* YOUR ASSIGNMENT *
When a line in the entries below contains "will", tally it; give the tally with nothing added.
STUDY MATERIAL section start
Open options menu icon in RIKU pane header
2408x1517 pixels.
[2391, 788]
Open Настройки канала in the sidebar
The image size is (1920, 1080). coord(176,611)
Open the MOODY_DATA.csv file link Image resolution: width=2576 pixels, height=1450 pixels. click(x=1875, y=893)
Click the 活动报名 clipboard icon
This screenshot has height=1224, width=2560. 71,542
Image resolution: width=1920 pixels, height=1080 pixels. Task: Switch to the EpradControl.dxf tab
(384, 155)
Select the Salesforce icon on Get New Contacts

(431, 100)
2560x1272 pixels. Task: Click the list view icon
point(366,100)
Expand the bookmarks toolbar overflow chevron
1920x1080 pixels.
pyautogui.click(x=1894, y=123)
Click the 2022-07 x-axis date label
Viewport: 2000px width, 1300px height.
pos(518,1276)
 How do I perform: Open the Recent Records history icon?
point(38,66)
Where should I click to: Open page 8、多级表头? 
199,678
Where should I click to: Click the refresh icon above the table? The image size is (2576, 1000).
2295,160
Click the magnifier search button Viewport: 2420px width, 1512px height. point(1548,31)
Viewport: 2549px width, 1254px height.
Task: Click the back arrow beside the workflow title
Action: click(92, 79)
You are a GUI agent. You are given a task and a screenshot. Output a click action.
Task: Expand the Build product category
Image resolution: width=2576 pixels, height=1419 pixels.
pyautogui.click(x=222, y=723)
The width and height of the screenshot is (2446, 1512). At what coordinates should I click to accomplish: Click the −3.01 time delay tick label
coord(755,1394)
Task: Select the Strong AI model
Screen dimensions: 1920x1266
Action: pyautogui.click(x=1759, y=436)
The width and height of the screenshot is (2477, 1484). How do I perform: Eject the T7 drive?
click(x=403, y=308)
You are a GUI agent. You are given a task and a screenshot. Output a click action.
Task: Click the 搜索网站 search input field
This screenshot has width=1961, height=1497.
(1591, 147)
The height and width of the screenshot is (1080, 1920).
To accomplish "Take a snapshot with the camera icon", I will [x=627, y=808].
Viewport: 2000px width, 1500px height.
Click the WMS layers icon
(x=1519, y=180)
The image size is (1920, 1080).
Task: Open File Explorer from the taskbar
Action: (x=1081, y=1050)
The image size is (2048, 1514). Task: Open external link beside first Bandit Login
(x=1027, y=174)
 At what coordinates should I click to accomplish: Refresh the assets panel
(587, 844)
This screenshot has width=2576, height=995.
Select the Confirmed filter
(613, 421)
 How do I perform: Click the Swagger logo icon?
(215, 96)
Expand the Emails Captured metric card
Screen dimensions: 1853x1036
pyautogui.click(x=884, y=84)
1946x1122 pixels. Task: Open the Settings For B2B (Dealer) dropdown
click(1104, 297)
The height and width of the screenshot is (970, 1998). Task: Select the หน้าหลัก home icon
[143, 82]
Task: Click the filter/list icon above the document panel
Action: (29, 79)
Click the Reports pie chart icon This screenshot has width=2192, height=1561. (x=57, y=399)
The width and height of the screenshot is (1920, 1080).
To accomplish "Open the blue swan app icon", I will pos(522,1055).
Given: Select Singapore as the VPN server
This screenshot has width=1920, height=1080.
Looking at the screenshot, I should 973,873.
STUDY MATERIAL section end
* SOLVED PROBLEM *
2